Well, today started off with an email from SO apologizing for calling me in the middle of the night. He called around 1 AM (I think - not sure, I was drowsy and fell right back to sleep after the call)...anyway he called to tell me that he wanted me to know he was "alone". So I wouldn't think he was with anyone. WTH? I'm not sure what else he said, I really can't remember, I just recall saying OK, Ok, OK, have a good night kind of thing.

He sent an email this morning apologizing for calling, stating he was "once again only thinking of myself {when he made the call}." Said he would be here today around 3:45 or so. I responded with "It's OK, you didn't bother me. What do you mean you were only thinking of yourself?" He didn't answer that part of the email, but said sent another email with "anyway, I got some stuff moved in yesterday, need a chair and couch, may have to buy some cheap ones, as I will give you the 3 items we bought together 3 years ago, if you can get them clean and if it comes to that...who knows. I am treating this situation as a hotel close to my work for now, maybe its the wrong thing, or maybe its the right thing, I guess time will tell, I know you dont want to hear about it, but I feel I need to keep you in the loop."

I answered with "There's a couch downstairs! 2 of them, as a matter of fact. As for anything else, I don't really know what to say or what to think right now. Or how to look at things. Thanks for telling me what you're thinking - it helps. I'd prefer that I go to the store later...there's some things I need to get. You need to spend the time with the little girls anyway. Even though they can't say it, they love you just as much as D7 does."

He agreed to stay home with the little ones later on so I could go out.

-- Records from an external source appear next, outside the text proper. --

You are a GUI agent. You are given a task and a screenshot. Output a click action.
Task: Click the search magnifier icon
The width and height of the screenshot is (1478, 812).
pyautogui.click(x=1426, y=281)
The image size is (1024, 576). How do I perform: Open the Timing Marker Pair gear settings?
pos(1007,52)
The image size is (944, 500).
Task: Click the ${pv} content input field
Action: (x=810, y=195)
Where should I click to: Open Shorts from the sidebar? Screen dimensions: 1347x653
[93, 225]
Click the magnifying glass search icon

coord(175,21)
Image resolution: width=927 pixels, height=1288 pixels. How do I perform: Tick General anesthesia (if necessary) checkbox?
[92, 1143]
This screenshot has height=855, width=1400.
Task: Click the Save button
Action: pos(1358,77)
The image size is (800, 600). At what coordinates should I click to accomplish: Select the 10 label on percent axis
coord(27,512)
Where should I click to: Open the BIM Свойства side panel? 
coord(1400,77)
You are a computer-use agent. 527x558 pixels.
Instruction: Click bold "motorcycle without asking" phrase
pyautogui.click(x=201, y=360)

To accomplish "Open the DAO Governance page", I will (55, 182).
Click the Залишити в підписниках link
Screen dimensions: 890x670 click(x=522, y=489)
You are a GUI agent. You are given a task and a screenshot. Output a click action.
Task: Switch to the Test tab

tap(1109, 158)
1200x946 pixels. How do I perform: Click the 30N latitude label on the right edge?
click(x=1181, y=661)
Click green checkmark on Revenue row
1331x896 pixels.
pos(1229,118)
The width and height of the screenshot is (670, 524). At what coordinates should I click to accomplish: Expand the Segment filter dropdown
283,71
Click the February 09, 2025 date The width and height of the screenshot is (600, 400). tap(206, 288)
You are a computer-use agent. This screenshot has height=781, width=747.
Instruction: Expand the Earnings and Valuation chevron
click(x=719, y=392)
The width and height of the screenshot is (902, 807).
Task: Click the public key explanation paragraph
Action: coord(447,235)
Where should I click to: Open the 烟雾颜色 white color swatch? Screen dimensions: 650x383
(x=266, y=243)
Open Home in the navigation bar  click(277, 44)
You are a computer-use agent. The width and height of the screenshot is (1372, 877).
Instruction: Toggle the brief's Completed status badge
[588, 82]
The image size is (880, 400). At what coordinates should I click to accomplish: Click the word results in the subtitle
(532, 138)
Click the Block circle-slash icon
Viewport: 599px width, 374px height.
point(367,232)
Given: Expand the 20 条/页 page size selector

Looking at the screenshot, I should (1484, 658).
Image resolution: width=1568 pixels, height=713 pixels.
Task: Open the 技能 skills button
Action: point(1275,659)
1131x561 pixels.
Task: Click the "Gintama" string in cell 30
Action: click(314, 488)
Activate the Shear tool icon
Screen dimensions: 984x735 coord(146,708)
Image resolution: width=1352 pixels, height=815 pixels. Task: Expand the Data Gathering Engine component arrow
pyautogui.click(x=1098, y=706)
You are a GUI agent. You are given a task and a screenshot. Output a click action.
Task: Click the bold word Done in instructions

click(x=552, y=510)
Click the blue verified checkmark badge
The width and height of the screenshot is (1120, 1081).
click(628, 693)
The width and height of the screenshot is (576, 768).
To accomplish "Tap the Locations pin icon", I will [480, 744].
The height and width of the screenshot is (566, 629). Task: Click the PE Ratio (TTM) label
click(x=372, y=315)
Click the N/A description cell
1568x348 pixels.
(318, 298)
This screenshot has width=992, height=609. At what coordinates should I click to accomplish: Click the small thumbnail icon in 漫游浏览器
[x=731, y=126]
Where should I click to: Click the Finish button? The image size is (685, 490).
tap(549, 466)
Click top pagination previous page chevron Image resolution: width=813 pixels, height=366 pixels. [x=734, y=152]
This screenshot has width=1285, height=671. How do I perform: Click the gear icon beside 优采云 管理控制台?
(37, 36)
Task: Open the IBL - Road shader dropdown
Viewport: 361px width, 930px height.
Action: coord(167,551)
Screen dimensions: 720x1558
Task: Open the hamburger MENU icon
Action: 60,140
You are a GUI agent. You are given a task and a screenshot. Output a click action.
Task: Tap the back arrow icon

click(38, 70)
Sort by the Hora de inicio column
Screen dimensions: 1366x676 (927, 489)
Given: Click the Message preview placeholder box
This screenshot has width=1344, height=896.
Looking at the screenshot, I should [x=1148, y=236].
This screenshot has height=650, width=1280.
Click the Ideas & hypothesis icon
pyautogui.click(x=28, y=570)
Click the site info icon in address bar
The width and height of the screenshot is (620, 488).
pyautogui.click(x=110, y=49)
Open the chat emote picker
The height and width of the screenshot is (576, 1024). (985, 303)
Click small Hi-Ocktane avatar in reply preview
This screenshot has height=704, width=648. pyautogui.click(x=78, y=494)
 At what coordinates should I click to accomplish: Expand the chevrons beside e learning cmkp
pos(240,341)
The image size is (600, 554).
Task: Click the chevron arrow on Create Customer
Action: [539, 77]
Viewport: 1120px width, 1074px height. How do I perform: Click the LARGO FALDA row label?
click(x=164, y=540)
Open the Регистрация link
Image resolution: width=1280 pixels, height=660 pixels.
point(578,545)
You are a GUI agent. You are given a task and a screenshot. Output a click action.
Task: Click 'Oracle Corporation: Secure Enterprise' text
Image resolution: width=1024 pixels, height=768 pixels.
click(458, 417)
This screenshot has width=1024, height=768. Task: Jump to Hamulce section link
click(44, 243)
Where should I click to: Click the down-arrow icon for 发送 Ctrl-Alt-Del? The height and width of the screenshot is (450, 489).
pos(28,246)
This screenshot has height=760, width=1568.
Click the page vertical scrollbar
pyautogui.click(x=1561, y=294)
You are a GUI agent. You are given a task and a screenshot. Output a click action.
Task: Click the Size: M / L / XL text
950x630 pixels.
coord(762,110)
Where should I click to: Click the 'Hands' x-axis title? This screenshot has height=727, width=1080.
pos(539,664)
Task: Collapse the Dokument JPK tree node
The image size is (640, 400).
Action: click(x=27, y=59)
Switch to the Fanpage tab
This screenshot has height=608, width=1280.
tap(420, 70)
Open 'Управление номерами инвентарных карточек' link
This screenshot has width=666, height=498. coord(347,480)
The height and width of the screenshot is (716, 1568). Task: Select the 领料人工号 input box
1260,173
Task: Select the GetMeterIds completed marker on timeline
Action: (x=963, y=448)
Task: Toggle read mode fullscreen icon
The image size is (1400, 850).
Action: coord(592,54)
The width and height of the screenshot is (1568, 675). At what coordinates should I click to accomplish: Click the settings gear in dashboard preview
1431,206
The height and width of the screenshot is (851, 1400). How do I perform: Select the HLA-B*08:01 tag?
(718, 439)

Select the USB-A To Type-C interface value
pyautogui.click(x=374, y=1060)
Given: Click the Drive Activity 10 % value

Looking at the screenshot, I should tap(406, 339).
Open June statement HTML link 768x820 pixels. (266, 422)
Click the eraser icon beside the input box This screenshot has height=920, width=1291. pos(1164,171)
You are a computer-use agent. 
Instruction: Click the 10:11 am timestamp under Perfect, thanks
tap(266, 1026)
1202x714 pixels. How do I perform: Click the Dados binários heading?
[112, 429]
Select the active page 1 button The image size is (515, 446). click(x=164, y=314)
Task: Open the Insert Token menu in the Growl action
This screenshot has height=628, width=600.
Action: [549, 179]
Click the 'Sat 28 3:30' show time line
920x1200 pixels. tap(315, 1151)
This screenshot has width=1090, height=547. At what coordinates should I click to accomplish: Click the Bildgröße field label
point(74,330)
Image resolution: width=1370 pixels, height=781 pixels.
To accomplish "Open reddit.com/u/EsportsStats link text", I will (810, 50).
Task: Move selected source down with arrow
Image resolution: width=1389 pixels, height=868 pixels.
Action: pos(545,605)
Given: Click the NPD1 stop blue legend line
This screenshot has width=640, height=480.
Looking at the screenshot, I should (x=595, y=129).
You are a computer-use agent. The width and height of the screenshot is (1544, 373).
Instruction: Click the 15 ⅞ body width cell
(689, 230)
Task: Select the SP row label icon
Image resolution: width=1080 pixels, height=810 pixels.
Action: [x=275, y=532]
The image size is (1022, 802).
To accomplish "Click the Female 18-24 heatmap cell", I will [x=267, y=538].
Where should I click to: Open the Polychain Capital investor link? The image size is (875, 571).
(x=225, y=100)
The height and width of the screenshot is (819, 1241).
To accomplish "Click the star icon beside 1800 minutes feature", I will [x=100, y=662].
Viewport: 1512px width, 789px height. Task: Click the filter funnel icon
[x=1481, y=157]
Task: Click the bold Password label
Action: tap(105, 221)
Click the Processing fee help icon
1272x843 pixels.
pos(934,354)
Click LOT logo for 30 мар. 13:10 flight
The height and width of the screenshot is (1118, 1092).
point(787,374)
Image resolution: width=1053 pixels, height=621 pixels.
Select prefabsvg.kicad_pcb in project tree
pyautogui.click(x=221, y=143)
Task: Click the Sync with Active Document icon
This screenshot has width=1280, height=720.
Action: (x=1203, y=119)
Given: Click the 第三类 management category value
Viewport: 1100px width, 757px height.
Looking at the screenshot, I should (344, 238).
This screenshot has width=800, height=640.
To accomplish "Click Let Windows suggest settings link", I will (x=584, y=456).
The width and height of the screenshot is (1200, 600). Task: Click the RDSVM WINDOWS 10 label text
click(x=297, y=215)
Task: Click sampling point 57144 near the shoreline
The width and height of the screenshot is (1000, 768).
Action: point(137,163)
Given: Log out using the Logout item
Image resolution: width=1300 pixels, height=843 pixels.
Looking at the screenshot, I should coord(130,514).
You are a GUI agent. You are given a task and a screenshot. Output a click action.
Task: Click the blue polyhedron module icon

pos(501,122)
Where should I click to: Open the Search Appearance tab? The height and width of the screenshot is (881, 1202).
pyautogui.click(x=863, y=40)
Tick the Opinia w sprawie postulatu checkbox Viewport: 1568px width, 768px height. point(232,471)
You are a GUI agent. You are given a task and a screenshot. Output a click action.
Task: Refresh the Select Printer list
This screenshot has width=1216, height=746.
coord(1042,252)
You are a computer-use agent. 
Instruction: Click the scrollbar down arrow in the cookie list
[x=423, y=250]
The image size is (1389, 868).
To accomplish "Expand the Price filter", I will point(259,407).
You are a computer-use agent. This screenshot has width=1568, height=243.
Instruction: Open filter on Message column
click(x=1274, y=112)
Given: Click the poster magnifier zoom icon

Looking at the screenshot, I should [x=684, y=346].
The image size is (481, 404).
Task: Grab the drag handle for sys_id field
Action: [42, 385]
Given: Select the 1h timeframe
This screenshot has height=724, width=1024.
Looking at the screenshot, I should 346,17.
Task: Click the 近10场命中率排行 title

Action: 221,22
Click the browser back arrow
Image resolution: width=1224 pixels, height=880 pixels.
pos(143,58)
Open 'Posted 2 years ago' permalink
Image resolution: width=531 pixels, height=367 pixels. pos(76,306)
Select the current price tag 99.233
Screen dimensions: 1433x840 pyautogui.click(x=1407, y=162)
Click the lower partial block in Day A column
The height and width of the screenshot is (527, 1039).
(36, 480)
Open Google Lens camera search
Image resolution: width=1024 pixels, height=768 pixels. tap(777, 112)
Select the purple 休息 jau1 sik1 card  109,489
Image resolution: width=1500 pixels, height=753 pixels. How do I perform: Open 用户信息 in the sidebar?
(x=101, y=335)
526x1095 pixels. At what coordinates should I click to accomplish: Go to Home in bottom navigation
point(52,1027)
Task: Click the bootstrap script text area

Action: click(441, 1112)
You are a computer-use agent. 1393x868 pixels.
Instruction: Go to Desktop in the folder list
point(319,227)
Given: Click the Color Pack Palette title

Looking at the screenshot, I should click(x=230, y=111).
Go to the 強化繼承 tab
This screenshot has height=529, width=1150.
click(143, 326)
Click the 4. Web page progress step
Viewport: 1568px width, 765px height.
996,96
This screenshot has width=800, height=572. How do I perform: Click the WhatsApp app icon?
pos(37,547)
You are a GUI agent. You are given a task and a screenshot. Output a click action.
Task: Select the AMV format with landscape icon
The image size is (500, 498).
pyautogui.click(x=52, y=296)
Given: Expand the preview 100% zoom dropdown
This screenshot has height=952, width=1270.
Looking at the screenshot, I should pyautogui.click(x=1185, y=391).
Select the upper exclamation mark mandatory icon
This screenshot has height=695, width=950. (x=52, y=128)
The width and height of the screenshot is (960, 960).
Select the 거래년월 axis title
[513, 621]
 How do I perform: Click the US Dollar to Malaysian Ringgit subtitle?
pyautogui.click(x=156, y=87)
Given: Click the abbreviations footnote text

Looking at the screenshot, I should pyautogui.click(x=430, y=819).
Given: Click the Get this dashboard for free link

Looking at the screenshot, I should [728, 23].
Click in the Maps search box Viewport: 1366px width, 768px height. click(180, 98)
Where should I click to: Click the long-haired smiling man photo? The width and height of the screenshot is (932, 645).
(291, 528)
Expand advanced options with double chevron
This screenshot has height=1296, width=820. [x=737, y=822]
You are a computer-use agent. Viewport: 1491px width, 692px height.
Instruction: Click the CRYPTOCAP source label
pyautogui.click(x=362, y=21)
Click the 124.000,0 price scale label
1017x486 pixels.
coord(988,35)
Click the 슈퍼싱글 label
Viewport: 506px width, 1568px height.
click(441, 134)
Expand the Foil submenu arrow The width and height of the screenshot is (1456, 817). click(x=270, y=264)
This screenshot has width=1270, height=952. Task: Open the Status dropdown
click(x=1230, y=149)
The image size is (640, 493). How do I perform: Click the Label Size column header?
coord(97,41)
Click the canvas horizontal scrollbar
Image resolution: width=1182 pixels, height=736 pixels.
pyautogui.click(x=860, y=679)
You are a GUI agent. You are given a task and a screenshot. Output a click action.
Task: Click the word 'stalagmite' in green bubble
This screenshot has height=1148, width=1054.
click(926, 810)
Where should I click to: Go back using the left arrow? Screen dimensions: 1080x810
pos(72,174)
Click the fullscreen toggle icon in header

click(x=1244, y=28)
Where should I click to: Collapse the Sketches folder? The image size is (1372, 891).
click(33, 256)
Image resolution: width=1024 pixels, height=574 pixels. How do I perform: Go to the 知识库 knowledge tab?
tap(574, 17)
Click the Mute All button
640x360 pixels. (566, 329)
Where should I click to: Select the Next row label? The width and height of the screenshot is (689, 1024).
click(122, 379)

Today, I'm getting organized!! My house is a wreck from me being gone and no one cleaning it. I really hated coming home to a messy house. It made me a little angry, but I guess it's a good thing in a strange kind of way - it gives me something to do and take my mind off things!!!

I've got some calls to make, re: daycare; kids doctor appts; my doctor appt, etc; when I go out later I'll pick up some job applications at a few of the stores in town.

I guess I need to focus and set some goals. I re-read some parts of DR last night and my take is now that he is out of the house, I need to just give him the space....space to miss me, the kids, our life.....I have to focus on me, the girls, my GAL.

I'm still trying to figure out detachment vs. going dark. Maybe if I had figured out "detachment" before, it wouldn't have come down to him moving out. My mistake.

I'm also concerned because my "more of the same" behaviors include not talking to him {he used to always say I never talked enough} - it seems that everything advised in DR in the last resort is everything I had been doing during our R. So, more of the same? That confuses me. But I guess I have to let him go until (if) he wants to come back. Then take it from there. Until then, all I can really do is control my reactions, be more open & friendly. I also don't know how "happy" to act. If I act "too" happy - I know he's going to say "See, you're better off without me around." Catch 22.

That's all for now. Any help deciphering all this is truly welcomed!

PS - I put in my email response verbatim, hoping someone can critique it - let me know what I said that may have been wrong - what I should have said, etc. Thanks!